**What needs to be done:** When you have gone through the entries below, state how many lines include the word "computer" and write nothing else.

--- Material supplied Enclosed Below ---

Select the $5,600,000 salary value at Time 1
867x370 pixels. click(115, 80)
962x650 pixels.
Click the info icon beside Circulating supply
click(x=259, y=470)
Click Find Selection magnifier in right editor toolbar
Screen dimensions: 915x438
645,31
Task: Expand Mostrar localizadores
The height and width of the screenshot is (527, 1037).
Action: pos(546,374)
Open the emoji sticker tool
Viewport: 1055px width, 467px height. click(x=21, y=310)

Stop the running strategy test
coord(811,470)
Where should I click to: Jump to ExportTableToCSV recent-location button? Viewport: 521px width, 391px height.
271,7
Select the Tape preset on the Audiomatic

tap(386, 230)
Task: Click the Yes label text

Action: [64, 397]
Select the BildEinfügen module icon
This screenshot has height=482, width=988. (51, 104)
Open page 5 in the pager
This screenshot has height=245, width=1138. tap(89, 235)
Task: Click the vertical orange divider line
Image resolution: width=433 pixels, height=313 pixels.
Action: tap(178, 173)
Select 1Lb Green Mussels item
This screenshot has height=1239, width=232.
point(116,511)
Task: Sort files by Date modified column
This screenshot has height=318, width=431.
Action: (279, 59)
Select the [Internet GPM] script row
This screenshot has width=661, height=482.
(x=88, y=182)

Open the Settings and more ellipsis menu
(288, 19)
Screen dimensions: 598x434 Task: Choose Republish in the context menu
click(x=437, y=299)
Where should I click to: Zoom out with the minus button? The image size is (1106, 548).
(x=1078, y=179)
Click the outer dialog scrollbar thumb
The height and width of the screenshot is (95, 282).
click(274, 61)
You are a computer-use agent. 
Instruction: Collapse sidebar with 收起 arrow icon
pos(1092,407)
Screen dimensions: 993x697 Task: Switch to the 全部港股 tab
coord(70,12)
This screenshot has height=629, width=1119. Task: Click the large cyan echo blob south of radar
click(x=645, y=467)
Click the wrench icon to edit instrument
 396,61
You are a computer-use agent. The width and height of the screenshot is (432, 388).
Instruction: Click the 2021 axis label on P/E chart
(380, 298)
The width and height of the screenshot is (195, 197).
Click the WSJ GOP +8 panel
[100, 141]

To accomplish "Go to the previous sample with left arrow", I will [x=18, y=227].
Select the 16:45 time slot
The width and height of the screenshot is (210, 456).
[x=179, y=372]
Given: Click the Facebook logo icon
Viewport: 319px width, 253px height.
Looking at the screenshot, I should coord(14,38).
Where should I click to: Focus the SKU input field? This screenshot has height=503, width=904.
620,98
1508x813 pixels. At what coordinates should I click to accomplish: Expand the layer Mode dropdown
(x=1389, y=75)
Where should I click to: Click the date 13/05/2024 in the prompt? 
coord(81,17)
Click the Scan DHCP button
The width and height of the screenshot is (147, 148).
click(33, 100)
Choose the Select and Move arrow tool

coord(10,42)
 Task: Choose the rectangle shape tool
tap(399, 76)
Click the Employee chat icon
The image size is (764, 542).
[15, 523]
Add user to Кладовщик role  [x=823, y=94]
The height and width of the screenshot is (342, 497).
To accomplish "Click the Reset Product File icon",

--- End of Enclosed Material supplied ---

**Output of the exercise:** 2